Description of the task: Print the data below exactly, but only the lines from the one containing "Open the view menu icon in dialog toolbar" down to the one containing "Given: Click the Print icon in toolbar", inclusive.
___ Data for analysis
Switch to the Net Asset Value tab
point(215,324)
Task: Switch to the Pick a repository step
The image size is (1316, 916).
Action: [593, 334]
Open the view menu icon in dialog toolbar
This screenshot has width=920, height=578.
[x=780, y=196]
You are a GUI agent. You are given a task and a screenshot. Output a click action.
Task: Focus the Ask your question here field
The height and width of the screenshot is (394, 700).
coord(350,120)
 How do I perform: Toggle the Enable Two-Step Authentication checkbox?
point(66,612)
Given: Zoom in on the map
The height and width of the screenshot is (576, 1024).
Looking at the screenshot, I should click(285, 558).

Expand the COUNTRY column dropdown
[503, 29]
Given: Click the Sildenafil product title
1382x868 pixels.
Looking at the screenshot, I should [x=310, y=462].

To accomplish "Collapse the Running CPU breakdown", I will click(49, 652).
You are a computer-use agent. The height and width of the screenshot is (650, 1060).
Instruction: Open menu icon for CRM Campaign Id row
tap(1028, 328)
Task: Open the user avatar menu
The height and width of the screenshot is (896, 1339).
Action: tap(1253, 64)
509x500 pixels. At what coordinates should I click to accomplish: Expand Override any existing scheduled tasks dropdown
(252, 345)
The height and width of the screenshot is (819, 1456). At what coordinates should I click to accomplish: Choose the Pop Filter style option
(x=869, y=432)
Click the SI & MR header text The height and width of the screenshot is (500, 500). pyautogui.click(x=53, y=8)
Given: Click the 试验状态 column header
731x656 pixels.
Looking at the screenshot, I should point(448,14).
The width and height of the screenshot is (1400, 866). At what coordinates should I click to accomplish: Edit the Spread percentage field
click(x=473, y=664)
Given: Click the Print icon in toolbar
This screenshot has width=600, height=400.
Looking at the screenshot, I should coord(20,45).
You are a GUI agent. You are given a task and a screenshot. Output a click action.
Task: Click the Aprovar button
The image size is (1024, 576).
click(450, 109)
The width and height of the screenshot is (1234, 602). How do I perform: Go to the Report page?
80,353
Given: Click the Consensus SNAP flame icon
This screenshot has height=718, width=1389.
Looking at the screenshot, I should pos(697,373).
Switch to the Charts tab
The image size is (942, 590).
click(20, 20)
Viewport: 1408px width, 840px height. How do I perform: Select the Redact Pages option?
______
Response:
Open the view menu icon in dialog toolbar
This screenshot has width=920, height=578.
[x=780, y=196]
You are a GUI agent. You are given a task and a screenshot. Output a click action.
Task: Focus the Ask your question here field
The height and width of the screenshot is (394, 700).
coord(350,120)
 How do I perform: Toggle the Enable Two-Step Authentication checkbox?
point(66,612)
Given: Zoom in on the map
The height and width of the screenshot is (576, 1024).
Looking at the screenshot, I should click(285, 558).

Expand the COUNTRY column dropdown
[503, 29]
Given: Click the Sildenafil product title
1382x868 pixels.
Looking at the screenshot, I should [x=310, y=462].

To accomplish "Collapse the Running CPU breakdown", I will click(49, 652).
You are a computer-use agent. The height and width of the screenshot is (650, 1060).
Instruction: Open menu icon for CRM Campaign Id row
tap(1028, 328)
Task: Open the user avatar menu
The height and width of the screenshot is (896, 1339).
Action: tap(1253, 64)
509x500 pixels. At what coordinates should I click to accomplish: Expand Override any existing scheduled tasks dropdown
(252, 345)
The height and width of the screenshot is (819, 1456). At what coordinates should I click to accomplish: Choose the Pop Filter style option
(x=869, y=432)
Click the SI & MR header text The height and width of the screenshot is (500, 500). pyautogui.click(x=53, y=8)
Given: Click the 试验状态 column header
731x656 pixels.
Looking at the screenshot, I should point(448,14).
The width and height of the screenshot is (1400, 866). At what coordinates should I click to accomplish: Edit the Spread percentage field
click(x=473, y=664)
Given: Click the Print icon in toolbar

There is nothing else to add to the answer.